Şair ne güzel söylemiş:
“Kalem kılıçtan keskindir, derlerdi;
Ama kimin elinde olduğuna göre değişir, derdim ben.”
Ahmet Hakan’ın kalemi artık keskin bir hakikat kılıcı değil, iktidarın elinde bir müzayede çubuğudur. Sözü, en yüksek teklife koşan bir at gibi, ilkesizlik meydanında dolanır durur. Dün söylediği, bugün inkâr edilir; bugün ettiği yemin, yarın unutulur.
Ahmet Hakan’ın hikâyesi, yalnızca bir kişinin değil, bir devrin ve bir zihniyetin hikâyesidir. İlkesizliğin muktedir mültecisi olmak, sadece bir insanın değil, bir toplumun adalet duygusuna indirilmiş bir darbedir. Çünkü vicdanı olmayan bir kalem, yalnızca sahibinin sesidir. Böyle bir kalem, ne hakikatin ışığını yakar ne de zulmün karanlığını deler. O yalnızca, sahibinin emrine amade bir kukla gibi savrulur.
Ancak ne demiş büyük düşünür?
“Her ihanet bir tercih, her tercih bir mahkûmiyet taşır.”
Ahmet Hakan’ın tercih ettiği bu yol, onun sadece ilkesizliğinin değil, aynı zamanda kendi ruhunun zindanıdır. Ve o zindanın parmaklıkları, her gün bir kez daha kendi sözleriyle örülür.

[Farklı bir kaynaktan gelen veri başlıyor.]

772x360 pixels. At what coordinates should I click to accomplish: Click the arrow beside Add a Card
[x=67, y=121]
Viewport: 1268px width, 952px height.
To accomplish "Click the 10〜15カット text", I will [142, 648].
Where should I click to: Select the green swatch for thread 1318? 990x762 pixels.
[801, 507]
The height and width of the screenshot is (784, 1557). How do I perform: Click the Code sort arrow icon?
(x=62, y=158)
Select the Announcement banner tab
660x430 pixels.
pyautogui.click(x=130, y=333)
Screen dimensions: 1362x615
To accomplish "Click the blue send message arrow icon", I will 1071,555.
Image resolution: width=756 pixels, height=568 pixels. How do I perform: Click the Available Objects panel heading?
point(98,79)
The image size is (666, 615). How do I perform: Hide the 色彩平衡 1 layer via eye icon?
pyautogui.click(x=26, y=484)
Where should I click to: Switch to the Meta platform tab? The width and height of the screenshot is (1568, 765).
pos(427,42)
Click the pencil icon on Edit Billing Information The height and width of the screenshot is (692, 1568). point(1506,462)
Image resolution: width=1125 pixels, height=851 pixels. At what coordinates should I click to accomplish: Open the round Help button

Ahmet Hakan, bugün iktidarın önünde diz çökmüş olabilir. Ancak unutmasın ki her saltanatın bir sonu vardır. Bugün onu alkışlayanlar, yarın en ufak bir sarsıntıda sırtını dönecektir. O gün geldiğinde, vicdanını mezat masasına koyan bu figür, kalemiyle değil, sessizliğiyle anılacaktır. Çünkü tarih, ilkesizlikle anılanları değil, hakikate sadık kalanları yazar.
Son sözümüz şudur:
“Kalemini satarsan, adını da satarsın.
Ve adını satarsan, insanlığını kaybedersin.”
Ahmet Hakan’ın adı, bir gün unutulabilir. Ancak ilkesizliğinin yarattığı enkaz, hafızalarda hep bir yara olarak kalacaktır.
Tarih, cesur yüreklerin sessiz haykırışlarıyla yazılır, korkakların çığlıklarıyla değil. Ahmet Hakan gibi isimler, ölümsüz bir davanın ayak sesleri arasında silinip gitmeye mahkûmdur. Çünkü kalem, dürüst ellerde bir adalet kılıcıdır; çıkarcı ellerde ise sadece bir maskedir. Özgürlüğe adanmış hayatların kutsal hatırası, rüzgâra karşı yürüyenlerin yolunu aydınlatmaya devam ederken, çıkar uğruna eğilmiş omurgalar birer ibret taşına dönüşecektir. Ve o taşlara bakan herkes, hakikatin yalnızca cesaretle var olabileceğini anlayacaktır.